### What needs to be done
Show me each line of the listing below where the word "Square" appears.

[Opening Source information section]

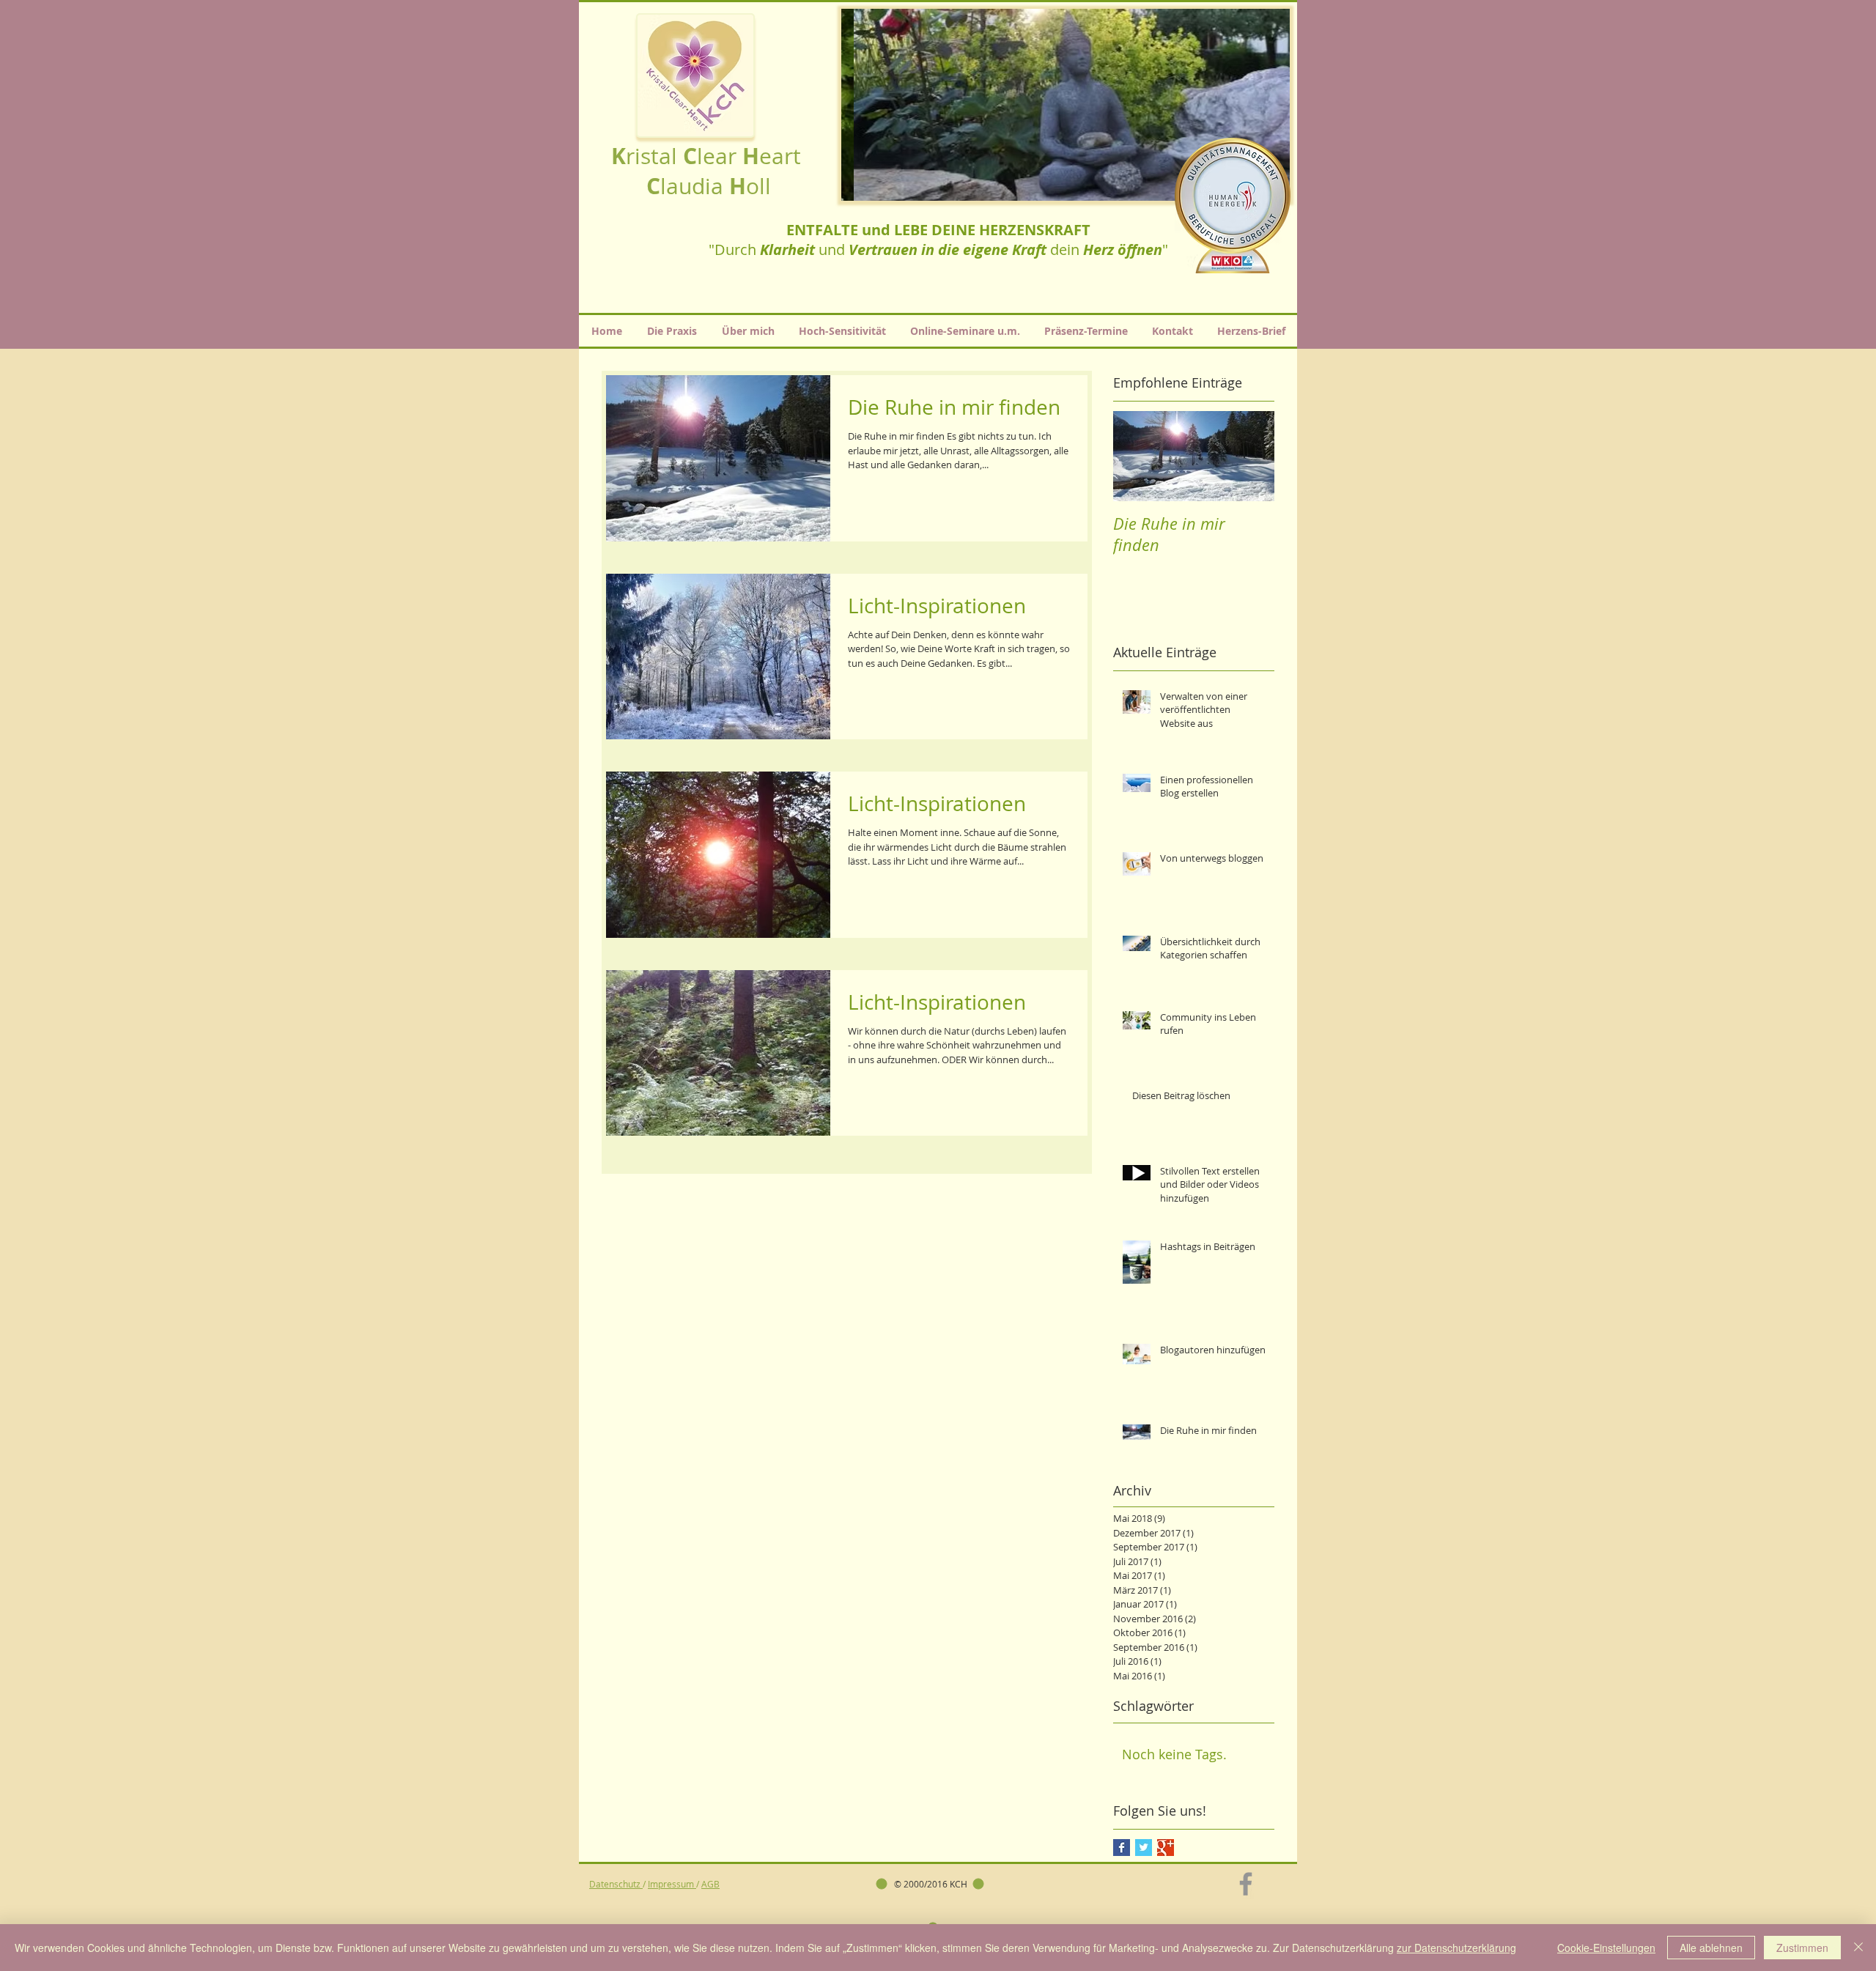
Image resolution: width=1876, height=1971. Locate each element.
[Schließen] (1858, 1947)
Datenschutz (616, 1884)
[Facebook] (1245, 1883)
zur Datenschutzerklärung (1456, 1947)
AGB (710, 1884)
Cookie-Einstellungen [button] (1606, 1947)
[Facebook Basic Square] (1121, 1847)
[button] (1065, 105)
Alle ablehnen (1711, 1947)
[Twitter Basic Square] (1143, 1847)
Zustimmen (1802, 1947)
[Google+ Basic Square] (1165, 1847)
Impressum (672, 1884)
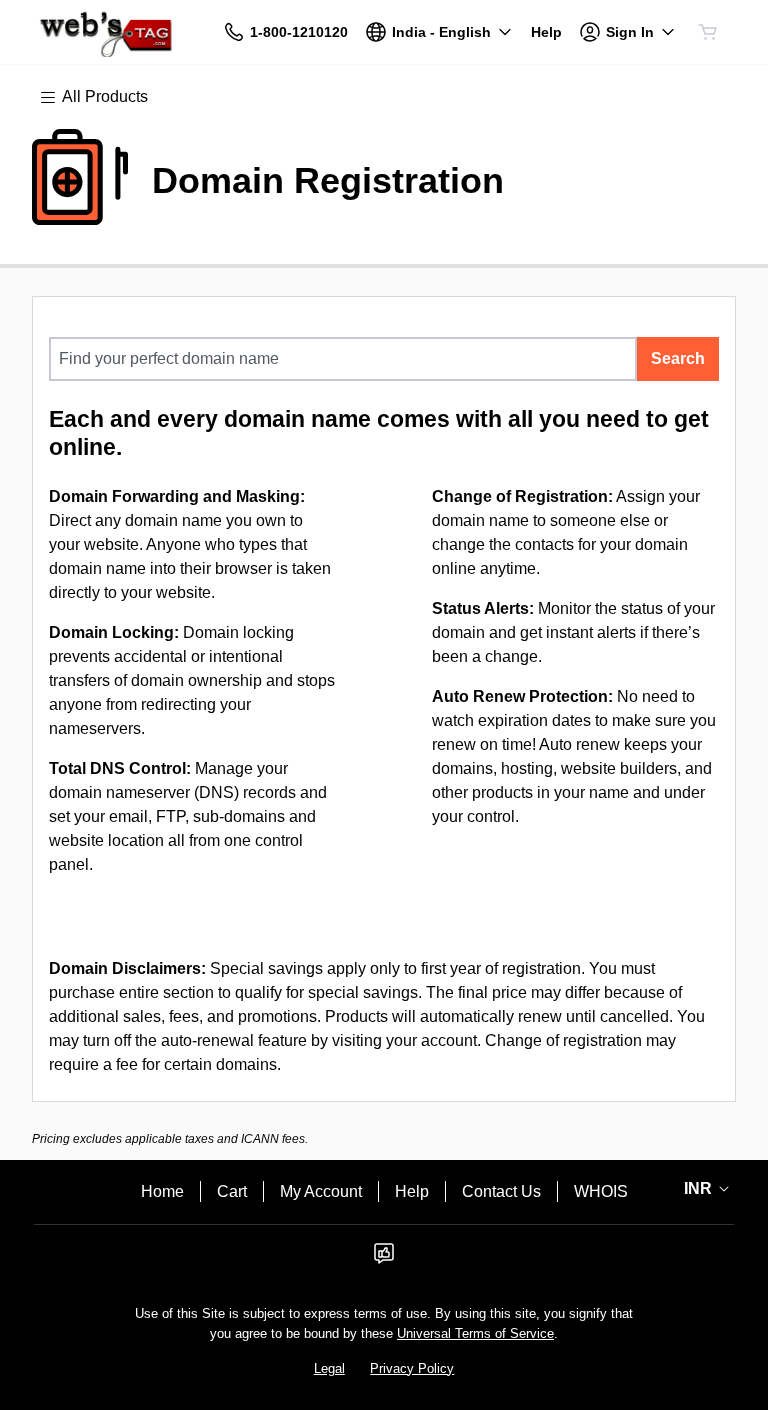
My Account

[Closing Source information section]

### Task output
[Facebook Basic Square] (1121, 1847)
[Twitter Basic Square] (1143, 1847)
[Google+ Basic Square] (1165, 1847)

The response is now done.